(Beginning of Text for analysis)
The biggest update from the earnings call was that management reaffirmed 2026 guidance. The company still expects 17.0 GW to 18.2 GW of volume sold, $4.9B to $5.2B in net sales, and $2.6B to $2.8B in adjusted EBITDA. This is important because the stock had previously come under pressure after revenue guidance disappointed the market. Reuters reported that the earlier sell-off reflected customer headwinds, permitting delays, and an expected $125M to $135M tariff impact in 2026.
So the setup has changed. The risk is not gone. But the earnings call showed that First Solar is delivering.
One of the strongest parts of the FSLR story remains backlog. The company ended Q1 with 47.9 GW of contracted sales backlog. That’s over 2.5x annual installed capacity. In our previous report, we emphasized multi-year visibility as a key pillar of the investment thesis. That remains true, even though backlog is down from earlier levels.
The key point is visibility. In a volatile energy market, contracted demand through future years gives First Solar something many clean energy companies lack: a clearer path to revenue conversion.
Ziggma data shows FSLR trading at 12.6x 2026 earnings, with projected 2026 profit growth of 22%. That combination is unusual. The stock is not priced like a high-growth climate infrastructure leader. It is priced more like a cyclical manufacturer with policy risk. That creates the opportunity. If First Solar continues to convert backlog, maintain margins, and benefit from domestic manufacturing incentives, the current valuation may prove too low. Analyst targets imply 29% upside to $284, which gives the stock a meaningful re-rating path.
Policy uncertainty remains the biggest risk. Tariffs, tax credit rules, and permitting timelines can all affect customer behavior. Manufacturing ramp-ups can also create execution risk. Finally, solar remains a competitive and politically sensitive industry.
First Solar still offers one of the strongest combinations in clean energy: visible demand, high margins, net cash, and a valuation that does not fully reflect its strategic importance.
First Solar’s impact case is unusually clear. The company makes solar modules. Those modules help utilities add clean power at scale. That matters even more today. AI, electrification, and industrial growth are driving electricity demand higher. The world needs more power, but it also needs that power to be cleaner. First Solar sits directly inside that challenge. This is why, as we argued in the previous FSLR report, the company belongs in the GoodStocks universe as an Existential Problem Solver.
(End of Text for analysis)
(Beginning of Data provided)
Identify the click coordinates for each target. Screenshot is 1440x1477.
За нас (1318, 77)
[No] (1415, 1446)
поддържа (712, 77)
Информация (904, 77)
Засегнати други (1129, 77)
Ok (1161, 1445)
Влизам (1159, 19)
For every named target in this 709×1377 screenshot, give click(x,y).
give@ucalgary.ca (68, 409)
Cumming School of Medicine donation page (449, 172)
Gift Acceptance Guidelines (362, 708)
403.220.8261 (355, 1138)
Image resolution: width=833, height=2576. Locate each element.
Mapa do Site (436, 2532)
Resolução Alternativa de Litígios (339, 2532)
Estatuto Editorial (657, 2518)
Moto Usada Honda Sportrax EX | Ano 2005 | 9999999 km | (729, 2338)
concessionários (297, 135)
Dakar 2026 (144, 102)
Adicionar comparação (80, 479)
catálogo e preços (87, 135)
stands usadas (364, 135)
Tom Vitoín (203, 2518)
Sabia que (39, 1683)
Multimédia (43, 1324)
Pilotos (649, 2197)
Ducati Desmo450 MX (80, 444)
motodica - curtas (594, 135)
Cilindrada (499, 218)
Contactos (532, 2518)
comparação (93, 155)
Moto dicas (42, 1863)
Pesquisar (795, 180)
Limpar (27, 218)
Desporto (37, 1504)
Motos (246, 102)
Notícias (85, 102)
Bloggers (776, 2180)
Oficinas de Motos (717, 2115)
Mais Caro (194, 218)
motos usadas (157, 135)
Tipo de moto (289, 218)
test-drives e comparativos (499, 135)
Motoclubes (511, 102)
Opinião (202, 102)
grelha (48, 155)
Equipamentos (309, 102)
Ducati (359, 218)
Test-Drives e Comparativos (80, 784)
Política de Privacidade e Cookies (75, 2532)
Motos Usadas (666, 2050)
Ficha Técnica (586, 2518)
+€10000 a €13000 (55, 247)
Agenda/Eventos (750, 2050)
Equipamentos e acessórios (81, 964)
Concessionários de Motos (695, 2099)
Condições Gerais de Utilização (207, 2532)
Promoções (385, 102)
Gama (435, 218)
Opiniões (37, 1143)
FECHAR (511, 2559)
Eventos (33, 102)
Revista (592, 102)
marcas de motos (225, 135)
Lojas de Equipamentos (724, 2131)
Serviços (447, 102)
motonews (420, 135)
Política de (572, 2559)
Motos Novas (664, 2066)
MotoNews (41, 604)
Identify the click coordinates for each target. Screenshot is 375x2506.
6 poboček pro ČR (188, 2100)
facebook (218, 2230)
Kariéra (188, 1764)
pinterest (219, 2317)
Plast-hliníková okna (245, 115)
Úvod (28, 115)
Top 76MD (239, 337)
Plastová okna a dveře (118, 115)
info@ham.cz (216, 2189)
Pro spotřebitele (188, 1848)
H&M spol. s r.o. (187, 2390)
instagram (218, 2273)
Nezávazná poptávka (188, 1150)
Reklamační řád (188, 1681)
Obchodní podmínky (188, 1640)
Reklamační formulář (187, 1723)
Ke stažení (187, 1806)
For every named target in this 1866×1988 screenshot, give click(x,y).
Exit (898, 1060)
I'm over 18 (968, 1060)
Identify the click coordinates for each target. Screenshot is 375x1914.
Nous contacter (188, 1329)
(End of Data provided)
**Task 1:**
Rewrite the paragraph of the First Solar article that begins "The biggest update from the earnings call" as a short bulleted list that keeps its main facts.
**Task 2:**
Proceed with the First Solar article, writing on from its last sentence.
You can set the rows aside; none of the work uses them.

**Response area 1:**
- Management reaffirmed 2026 guidance: 17.0 GW to 18.2 GW of volume sold, $4.9B to $5.2B in net sales, and $2.6B to $2.8B in adjusted EBITDA.
- This matters because the stock had earlier come under pressure when revenue guidance disappointed the market.
- Reuters reported that the sell-off reflected customer headwinds, permitting delays, and an expected $125M to $135M tariff impact in 2026.

**Response area 2:**
ACA Ethos data reinforces the impact story. First Solar shows a 1.3°C global warming potential, a Climate Action score of 72, and a strong Sustainable Resource Use score of 83.

Source: Ziggma
The resource-use details are notable: 82% waste recycling, 75 on sustainable water use, and 100% energy from renewables. These numbers strengthen the case that First Solar is not only selling climate solutions. It is also improving its own operating footprint.
The impact profile is strong, but not perfect. Fair Labor Practices score 58, while Accountability is 40. Employee rating is solid at 3.8/5, and gender equality scores well at 89, but accountability metrics, fines and violations, and governance-related measures leave room for improvement. That balance is important. First Solar is not flawless. But it is one of the clearer examples of a company where the core business model directly supports climate progress.
Our previous report framed First Solar as a rare company sitting at the intersection of clean energy, U.S. manufacturing, and long-term shareholder value. The latest earnings call strengthens that view. Q1 confirmed strong growth. Guidance was reaffirmed. Backlog remains large. Margins are strong. And the valuation still looks surprisingly modest for a company with this level of strategic relevance. Policy risk may the stock volatile. But volatility is not the same as a broken thesis.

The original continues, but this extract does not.